Soberana estupidez
Tengo la sensación de que ni los miembros del Gobierno ni el mismo Rey supieron entender de qué iba el acto del Congreso
Si la pregunta es qué criterio prevaleció en el diseño protocolario de la fiesta del 40 cumpleaños de las elecciones constituyentes del 77, la respuesta es: el de la casa real. Sin embargo, a mí me parece, con toda humildad, que la pregunta pertinente debe ser esta otra: ¿era el criterio correcto? Y si no lo era, ¿por qué se cruzó de brazos el Gobierno y no hizo lo suficiente para modificarlo? He trasladado esa pregunta a no pocos interlocutores cualificados y la explicación mayoritaria ha sido que fue el propio Juan Carlos quien decidió en su día que nunca estaría presente en un acto en el Congreso presidido por su hijo para no restarle protagonismo. El Gobierno optó por respetar ese criterio, de régimen interno entre padre e hijo, considerando que nadie le había dado vela en ese entierro.
A otro perro con ese hueso. ¿El Rey no es libre para hacer el discurso que le dé la gana y sí lo es para ambientarlo a su antojo? O dicho de otra manera: ¿el Gobierno tiene la capacidad de decirle al Rey lo que debe decir y no la tiene para decirle cómo debe hacerlo? El que puede lo más, puede lo menos. Sé que es una temeridad lo que voy a decir, y vaya por delante que la digo con todo respeto, pero tengo la sensación de que ni los unos ni el otro -ni los miembros del Gobierno ni el mismo Rey- supieron entender de qué iba el acto.
Desde luego, no iba de presente de indicativo. Iba de pretérito perfecto. No se trataba de mostrar lo que somos, sino de recordar lo que quisimos ser para ver si a la luz de ese recuerdo entendíamos que vamos justo en dirección contraria a la que nos habíamos marcado. Hace cuarenta años, al Rey no le escribían los discursos. Hace cuarenta años, el Rey era plenipotenciario. Tenía todos los poderes que heredó del dictador. Podía hacer y decir lo que le daba la gana. Y lo que le dio la gana fue hacer y decir lo que pedía mayoritariamente la sociedad española: que había llegado el tiempo del cambio, de la libertad, de la democracia. En consecuencia, utilizó sus poderes para escribir el discurso del Gobierno -no al revés- y en él prescribió que en lo sucesivo el único poder plenipotenciario no sería el suyo, sino el de la soberanía nacional.

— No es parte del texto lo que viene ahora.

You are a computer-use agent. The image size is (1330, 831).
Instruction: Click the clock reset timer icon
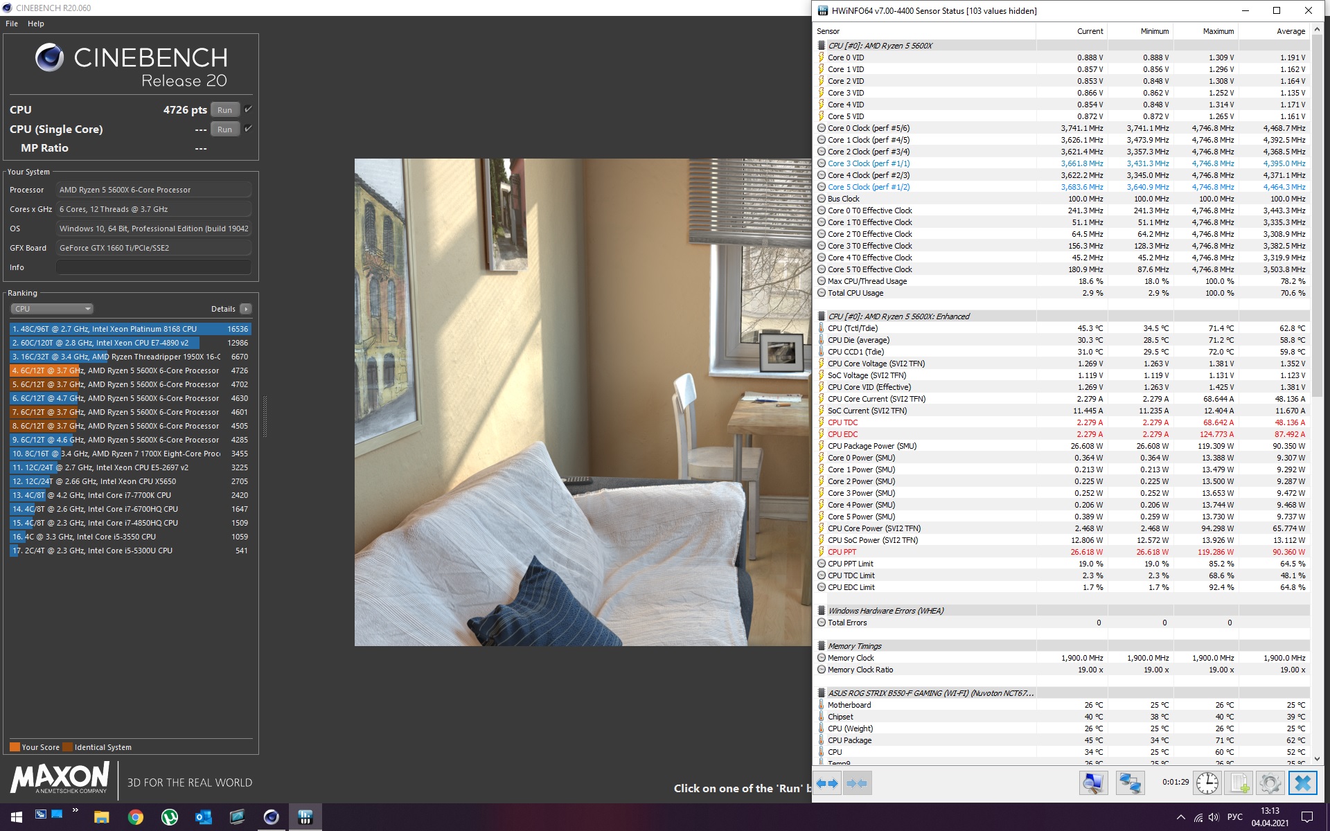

Para que las Cortes constituyentes fueran la expresión de esa soberanía, que es propiedad del conjunto de los españoles, era imprescindible que todos ellos, sin exclusiones ideológicas, pudieran elegir a los representantes que les diera la gana. Por eso se legalizó al Partido Comunista dos meses antes de la cita con las urnas, aun a riesgo de que el búnker, escondido entre los faldones de las guerreras con estrellas de varias puntas, mandara la Transición pacífica a pudrir malvas. La apuesta impulsada por el Rey salió milagrosamente bien y los diputados electos, comunistas, socialistas, nacionalistas, liberales, democristianos y azules desteñidos decidieron ponerse a trabajar, como les exigían sus representados, en un proyecto común donde todos pudieran sentirse cómodos.

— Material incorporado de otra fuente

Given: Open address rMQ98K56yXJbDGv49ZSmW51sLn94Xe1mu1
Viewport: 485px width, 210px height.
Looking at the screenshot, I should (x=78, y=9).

Si Juan Carlos I no hubiera sabido interpretar el anhelo de los españoles o se hubiera hecho el duro de oído, las cosas habrían sido distintas. Y, seguramente, peores. Por eso es una soberana estupidez haberle obligado a seguir los actos conmemorativos en el Congreso a través de la televisión con la excusa de que le hubiera robado protagonismo a Felipe VI. Me temo que, al tomar esa decisión, ha sido la España de Felipe VI -la que pone en cuestión el significado de la soberanía nacional, la que no se siente movida a trabajar en un proyecto común, la que está incómoda en la tierra prometida que hizo posible la Constitución del 78- la que le ha robado protagonismo a la España de la reconciliación, que es justamente la que se trataba de reivindicar. Pincho de tortilla y caña, Majestad, a que le gustaría que esta España recuperara aquel aliento de proyecto compartido que tenía la de su padre. Entonces, Señor, con todo respeto, ¿por qué nos ha privado de su recuerdo?